La personnalité juridique des robots

personnalité juridique des robots

Alain Bensoussan évoque la personnalité juridique des robots dans un article du Point dédié aux robots létaux.

Il répond ainsi aux questions de Guillaume Grallet (1).

GG : Si aucun robot n’est à ce jour – et ce n’est pas près d’être le cas – doté d’une conscience, que se passera-t-il si un jour un robot ne respecte pas les règles de combat ?

Pour Alain Bensoussan, la machine étant dotée :

d’une perception, d’une capacité d’action et d’une autonomie croissante en décision, il est nécessaire de le doter d’une personnalité juridique. Les robots – de l’inoffensif et attachant Paro à l’intrépide automate 5G Alpha Dog – et l’homme sont appelés à se partager le même monde. Il est temps de réfléchir comment».

GG : Mais une personnalité juridique, n’est-ce pas exagéré ?

L’avocat rappelle :

En Nouvelle-Zélande, le fleuve Whanganui a déjà ce statut » (2).

L’avis du comité d’éthique de la défense

A l’occasion de ses premiers travaux sur le soldat augmenté, le comité d’éthique de la défense a publié un avis. Cette structure de réflexion créée fin 2019 (3), a rendu un avis le 29 avril sur l’intégration de l’autonomie dans les systèmes d’armes létaux.

Dans cet avis, le Comité rappelle la position de la France dans ce débat :

« Le gouvernement français a, pour sa part, déclaré renoncer à l’emploi de SALA (…)  eu égard aux principes éthiques, juridiques et opérationnels qui régissent l’action des forces armées françaises ».

Pour autant, selon le comité, le refus des SALA ne doit pas s’étendre aux « systèmes d’armes létaux intégrant de l’autonomie (SALIA) », c’est-à-dire comportant des « fonctions d’autonomie décisionnelle ».

La personnalité juridique des robots

Depuis 2013 (4), Maître Alain Bensoussan préconise la création d’une personnalité juridique inédite – la personne robot. Le fondement même de cette reconnaissance est l’autonomie et la liberté de décision dont ces robots peuvent faire preuve. Le degré de cette liberté décisionnelle justifierait la reconnaissance d’une gradation de droit en fonction des capacités effectives du robot.

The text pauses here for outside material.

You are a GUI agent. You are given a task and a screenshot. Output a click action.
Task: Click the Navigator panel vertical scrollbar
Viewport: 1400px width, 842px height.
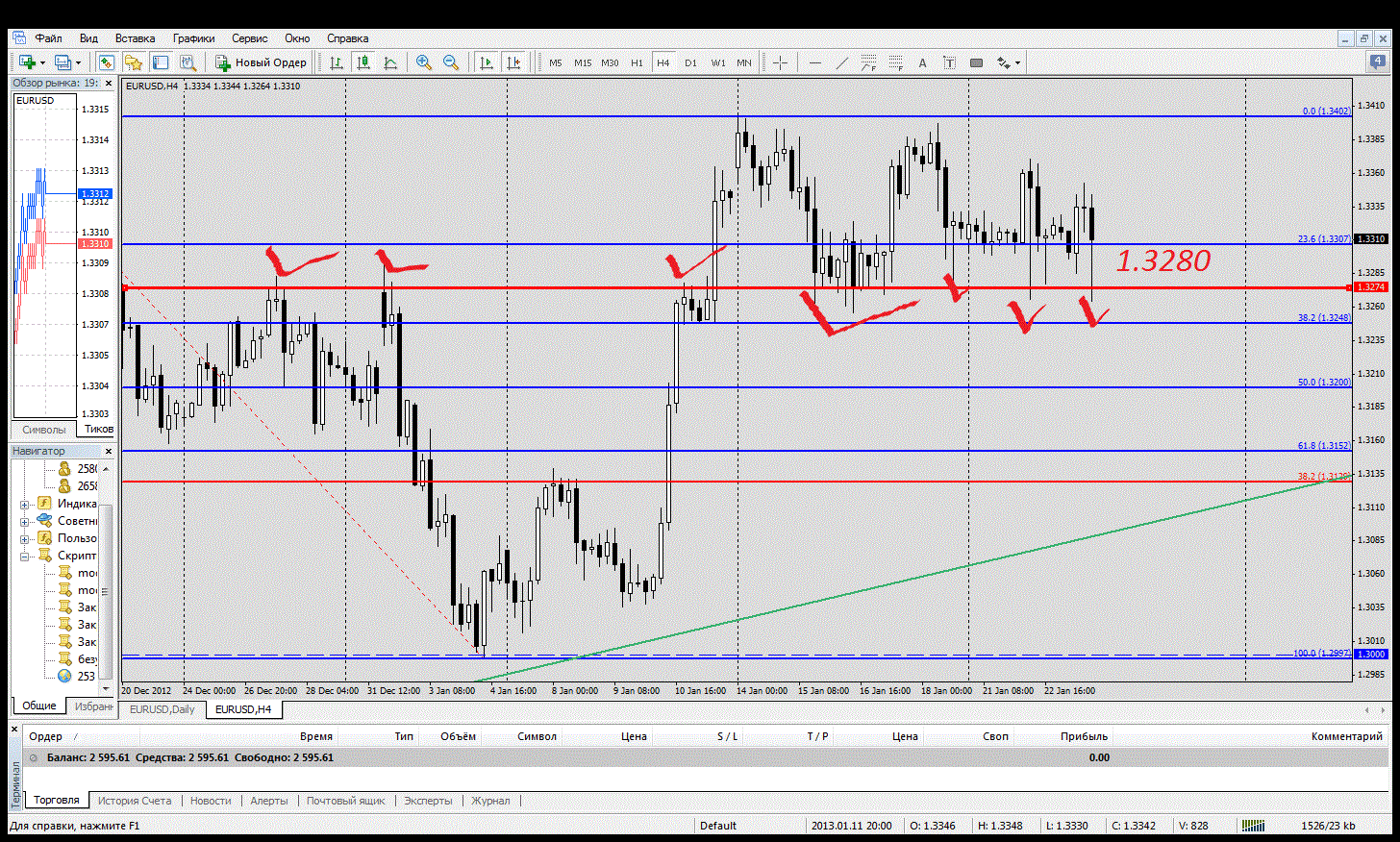click(106, 577)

Ainsi, moins le robot disposerait d’autonomie, plus il devrait être traité comme une chose.

À l’inverse, la forte autonomie du robot justifierait qu’on lui applique des règles proches de celles des humains et imprégnées de références éthiques et culturelles.

Isabelle Pottier
Lexing Département Etudes et publications

(1) Guillaume Grallet : « Robots tueurs, le débat vital », Le Point, n° 2542, 6 mai 2021.
(2) Le Monde avec AFP, « En Nouvelle-Zélande, un fleuve reconnu comme une entité vivante », LeMonde.fr, 16 mars 2017.
(3) Voir Benoit de Roquefeuil, Katharina Berbett, « Avis du Comité d’éthique de la défense sur le soldat augmenté », publié le 14 avril 2021.
(4) Voir A. Bensoussan, « Les robots ont-ils une personnalité ? », Planète Robots n°19, janv. 2013.